The latest political crisis in Guinea has exacerbated already dire living conditions. Chronic malnutrition has increased by 50 percent in the past five years, according to the UN Office for the Coordination of Humanitarian Affairs. An estimated 2.4 of Guinea's 9.8 million people are moderately or severely food insecure.

"A lack of understanding of nutritional needs is surely one factor contributing to malnutrition, but currently the main cause is economic hardship," the Health Ministry's Daffe told IRIN. "When people have almost nothing, they have a terribly difficult time feeding their families."

Distance

Sheryl Martin, head of HKI in Guinea, said a lack of supplies in local health centres was taking its toll on the population, and long-term solutions were needed. Due to the current rupture many centres must refer children to Conakry's main hospital, Donka.

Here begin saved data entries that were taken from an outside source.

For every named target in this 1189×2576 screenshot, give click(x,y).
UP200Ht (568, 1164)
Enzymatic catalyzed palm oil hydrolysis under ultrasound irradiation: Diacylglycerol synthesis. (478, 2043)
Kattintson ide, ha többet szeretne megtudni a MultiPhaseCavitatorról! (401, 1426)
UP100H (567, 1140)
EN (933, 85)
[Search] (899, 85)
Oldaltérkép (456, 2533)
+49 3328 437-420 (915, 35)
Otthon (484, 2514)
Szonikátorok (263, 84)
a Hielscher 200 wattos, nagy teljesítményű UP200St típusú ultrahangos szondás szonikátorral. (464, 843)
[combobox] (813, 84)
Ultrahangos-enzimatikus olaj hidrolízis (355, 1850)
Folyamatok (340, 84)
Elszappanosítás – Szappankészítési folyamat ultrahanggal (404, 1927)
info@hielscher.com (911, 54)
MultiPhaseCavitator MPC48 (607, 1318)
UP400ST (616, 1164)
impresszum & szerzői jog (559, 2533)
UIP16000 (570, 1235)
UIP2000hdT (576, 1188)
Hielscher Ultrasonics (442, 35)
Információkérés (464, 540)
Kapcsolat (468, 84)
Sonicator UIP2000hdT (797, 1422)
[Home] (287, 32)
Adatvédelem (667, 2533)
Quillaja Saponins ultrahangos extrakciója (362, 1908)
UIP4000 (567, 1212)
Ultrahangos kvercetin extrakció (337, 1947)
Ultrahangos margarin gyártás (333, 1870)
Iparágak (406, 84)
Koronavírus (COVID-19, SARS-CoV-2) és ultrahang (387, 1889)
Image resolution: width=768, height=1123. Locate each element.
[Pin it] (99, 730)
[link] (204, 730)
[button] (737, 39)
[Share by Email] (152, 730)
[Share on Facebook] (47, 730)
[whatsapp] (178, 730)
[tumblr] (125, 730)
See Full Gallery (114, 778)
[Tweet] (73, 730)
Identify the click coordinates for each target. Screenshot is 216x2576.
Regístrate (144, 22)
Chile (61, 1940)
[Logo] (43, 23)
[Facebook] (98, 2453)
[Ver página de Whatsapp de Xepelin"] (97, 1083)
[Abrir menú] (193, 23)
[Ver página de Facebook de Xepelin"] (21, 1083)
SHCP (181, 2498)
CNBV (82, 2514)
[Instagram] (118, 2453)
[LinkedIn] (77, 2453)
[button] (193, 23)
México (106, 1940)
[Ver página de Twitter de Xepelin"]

"Health centres in [the neighborhoods of] Dixinn and Kaloum must refer some children across town," she told IRIN. "When you can treat moderate malnutrition closer to where people live, you have a higher success rate because it is less costly for the family in terms of transport and other expenses." She added that the closer a nutrition centre is to a family the more frequently the child can come - so his or her overall health can be monitored.

Martin said even if the current shortage is resolved, aid agencies and government health officials must put measures in place to avoid the impact of such crises in future.

"If health centres are low on supplies [for treating moderate malnutrition] we must have a system for moving supplies from other locations or substituting another product like Plumpy'nut [ready-to-use therapeutic nut paste]."

NGOs and Health Ministry officials are discussing options, including a pilot project to use Plumpy'nut for moderately malnourished children in urban settings; currently it is used for acutely malnourished children without medical complications, according to Martin.